■ WORK INSTRUCTION ■
Return exactly the span of lines in the following data that opens with the line containing "Click the last heart-eyes emoji" and closes with the line containing "The image size is (410, 231).". Include nothing else.

■ RECORDS PROVIDED ■
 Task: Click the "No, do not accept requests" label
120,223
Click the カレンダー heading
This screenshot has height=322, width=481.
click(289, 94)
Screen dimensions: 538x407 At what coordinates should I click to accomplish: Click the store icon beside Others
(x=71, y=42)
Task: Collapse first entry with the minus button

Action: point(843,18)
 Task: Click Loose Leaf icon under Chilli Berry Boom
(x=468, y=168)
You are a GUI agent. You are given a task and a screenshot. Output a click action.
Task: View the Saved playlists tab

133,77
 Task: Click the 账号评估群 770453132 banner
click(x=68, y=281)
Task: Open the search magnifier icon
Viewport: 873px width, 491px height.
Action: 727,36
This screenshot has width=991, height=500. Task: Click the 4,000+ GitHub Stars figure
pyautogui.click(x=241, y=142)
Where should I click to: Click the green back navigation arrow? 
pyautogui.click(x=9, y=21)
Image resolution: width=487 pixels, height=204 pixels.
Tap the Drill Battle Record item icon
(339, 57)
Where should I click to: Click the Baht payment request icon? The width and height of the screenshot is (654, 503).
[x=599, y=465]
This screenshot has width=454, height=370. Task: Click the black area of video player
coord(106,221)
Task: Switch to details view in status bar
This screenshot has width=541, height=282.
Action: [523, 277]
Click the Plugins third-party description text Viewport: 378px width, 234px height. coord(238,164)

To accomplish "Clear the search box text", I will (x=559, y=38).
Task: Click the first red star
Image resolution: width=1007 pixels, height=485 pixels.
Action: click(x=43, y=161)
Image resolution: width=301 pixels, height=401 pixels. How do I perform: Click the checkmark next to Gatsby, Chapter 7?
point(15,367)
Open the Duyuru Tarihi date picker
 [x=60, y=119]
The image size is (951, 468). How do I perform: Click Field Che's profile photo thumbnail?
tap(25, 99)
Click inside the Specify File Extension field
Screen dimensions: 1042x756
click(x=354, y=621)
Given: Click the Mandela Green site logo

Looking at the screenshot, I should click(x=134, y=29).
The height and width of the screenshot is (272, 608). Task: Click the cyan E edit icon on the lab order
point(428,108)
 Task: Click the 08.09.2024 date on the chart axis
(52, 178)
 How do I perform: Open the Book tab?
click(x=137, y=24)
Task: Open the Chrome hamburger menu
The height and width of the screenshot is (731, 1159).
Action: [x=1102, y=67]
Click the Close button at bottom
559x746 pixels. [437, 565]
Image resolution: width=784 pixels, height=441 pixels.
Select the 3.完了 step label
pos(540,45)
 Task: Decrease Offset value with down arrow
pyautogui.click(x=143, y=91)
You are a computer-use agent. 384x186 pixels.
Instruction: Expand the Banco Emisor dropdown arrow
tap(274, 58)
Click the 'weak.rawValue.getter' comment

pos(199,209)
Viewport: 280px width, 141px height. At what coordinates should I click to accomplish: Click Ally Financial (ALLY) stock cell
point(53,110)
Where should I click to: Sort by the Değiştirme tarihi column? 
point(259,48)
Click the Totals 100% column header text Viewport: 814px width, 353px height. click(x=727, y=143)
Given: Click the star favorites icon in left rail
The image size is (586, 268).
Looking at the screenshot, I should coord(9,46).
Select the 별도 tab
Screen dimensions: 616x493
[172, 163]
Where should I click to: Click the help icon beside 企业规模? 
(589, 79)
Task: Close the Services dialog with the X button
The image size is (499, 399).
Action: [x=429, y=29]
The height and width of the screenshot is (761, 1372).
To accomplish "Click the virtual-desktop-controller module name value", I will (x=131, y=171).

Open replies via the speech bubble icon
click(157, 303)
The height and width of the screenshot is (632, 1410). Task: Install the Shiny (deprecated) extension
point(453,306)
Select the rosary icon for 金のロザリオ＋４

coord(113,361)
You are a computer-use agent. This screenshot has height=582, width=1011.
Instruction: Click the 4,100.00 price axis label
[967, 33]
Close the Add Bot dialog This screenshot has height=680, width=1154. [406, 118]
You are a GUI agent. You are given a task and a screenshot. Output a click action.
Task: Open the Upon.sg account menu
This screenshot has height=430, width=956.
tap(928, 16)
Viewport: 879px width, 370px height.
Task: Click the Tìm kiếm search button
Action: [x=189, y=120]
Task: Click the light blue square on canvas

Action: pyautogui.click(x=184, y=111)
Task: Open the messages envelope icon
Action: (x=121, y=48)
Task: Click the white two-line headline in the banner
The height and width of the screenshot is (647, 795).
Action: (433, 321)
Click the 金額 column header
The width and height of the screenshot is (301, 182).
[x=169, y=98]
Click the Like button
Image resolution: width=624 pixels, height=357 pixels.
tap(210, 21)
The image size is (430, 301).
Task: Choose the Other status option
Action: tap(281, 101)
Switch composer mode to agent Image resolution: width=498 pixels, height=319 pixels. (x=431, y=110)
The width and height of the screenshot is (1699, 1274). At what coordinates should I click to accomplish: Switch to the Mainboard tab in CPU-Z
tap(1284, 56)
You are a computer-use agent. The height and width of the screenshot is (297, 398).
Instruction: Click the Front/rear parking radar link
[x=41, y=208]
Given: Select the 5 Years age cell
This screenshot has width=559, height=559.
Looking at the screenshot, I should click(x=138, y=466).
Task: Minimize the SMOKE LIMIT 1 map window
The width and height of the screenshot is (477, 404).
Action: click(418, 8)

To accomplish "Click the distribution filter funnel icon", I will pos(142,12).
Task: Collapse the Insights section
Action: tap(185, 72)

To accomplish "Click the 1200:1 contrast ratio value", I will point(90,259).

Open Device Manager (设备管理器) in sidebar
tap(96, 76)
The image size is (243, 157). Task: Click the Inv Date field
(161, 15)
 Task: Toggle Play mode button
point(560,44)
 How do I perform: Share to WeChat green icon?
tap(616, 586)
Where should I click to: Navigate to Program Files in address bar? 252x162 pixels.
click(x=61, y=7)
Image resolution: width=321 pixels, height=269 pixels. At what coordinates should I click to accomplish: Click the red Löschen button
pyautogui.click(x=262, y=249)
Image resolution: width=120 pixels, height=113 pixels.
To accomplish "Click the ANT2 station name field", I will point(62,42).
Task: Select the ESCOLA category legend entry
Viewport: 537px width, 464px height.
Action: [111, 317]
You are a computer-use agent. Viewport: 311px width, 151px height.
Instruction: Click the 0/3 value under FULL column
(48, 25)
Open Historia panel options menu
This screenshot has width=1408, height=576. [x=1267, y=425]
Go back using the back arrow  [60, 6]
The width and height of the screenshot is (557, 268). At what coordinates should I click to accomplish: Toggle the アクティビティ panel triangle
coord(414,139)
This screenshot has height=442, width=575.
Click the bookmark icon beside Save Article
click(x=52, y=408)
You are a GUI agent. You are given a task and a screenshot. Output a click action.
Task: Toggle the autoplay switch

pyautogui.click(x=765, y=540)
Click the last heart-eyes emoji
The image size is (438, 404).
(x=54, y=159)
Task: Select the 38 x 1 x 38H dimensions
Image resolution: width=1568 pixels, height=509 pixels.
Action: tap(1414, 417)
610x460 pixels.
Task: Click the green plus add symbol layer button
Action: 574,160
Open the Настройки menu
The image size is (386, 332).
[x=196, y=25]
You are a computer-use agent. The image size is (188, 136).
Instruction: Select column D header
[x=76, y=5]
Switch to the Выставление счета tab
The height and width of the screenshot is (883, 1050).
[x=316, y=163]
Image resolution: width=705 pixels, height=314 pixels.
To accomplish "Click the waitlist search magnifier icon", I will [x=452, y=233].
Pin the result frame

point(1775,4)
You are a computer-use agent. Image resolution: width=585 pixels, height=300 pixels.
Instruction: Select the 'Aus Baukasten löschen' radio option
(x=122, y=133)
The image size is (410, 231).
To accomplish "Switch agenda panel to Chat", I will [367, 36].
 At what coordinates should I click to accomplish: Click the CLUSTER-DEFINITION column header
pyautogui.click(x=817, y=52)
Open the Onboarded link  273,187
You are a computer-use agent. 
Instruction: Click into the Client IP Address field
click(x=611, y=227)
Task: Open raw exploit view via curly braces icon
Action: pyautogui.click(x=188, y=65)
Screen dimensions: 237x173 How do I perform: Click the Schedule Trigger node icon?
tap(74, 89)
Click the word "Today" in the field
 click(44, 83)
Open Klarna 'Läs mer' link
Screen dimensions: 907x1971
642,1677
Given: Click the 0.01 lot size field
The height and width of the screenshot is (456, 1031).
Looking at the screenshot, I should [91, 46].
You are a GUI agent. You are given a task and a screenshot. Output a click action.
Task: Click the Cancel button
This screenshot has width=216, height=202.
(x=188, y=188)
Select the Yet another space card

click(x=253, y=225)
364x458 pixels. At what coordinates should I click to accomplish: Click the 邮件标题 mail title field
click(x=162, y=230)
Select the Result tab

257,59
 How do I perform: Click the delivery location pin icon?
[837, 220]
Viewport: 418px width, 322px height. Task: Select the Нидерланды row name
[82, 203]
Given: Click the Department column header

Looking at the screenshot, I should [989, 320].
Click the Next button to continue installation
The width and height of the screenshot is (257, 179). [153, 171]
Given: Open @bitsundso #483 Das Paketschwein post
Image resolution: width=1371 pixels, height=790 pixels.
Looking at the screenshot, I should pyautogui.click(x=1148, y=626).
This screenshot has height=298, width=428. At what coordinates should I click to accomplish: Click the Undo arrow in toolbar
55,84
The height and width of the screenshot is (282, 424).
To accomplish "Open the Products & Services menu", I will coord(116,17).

■ RESPONSE AREA ■
Click the last heart-eyes emoji
The image size is (438, 404).
(x=54, y=159)
Task: Select the 38 x 1 x 38H dimensions
Image resolution: width=1568 pixels, height=509 pixels.
Action: tap(1414, 417)
610x460 pixels.
Task: Click the green plus add symbol layer button
Action: 574,160
Open the Настройки menu
The image size is (386, 332).
[x=196, y=25]
You are a computer-use agent. The image size is (188, 136).
Instruction: Select column D header
[x=76, y=5]
Switch to the Выставление счета tab
The height and width of the screenshot is (883, 1050).
[x=316, y=163]
Image resolution: width=705 pixels, height=314 pixels.
To accomplish "Click the waitlist search magnifier icon", I will [x=452, y=233].
Pin the result frame

point(1775,4)
You are a computer-use agent. Image resolution: width=585 pixels, height=300 pixels.
Instruction: Select the 'Aus Baukasten löschen' radio option
(x=122, y=133)
The image size is (410, 231).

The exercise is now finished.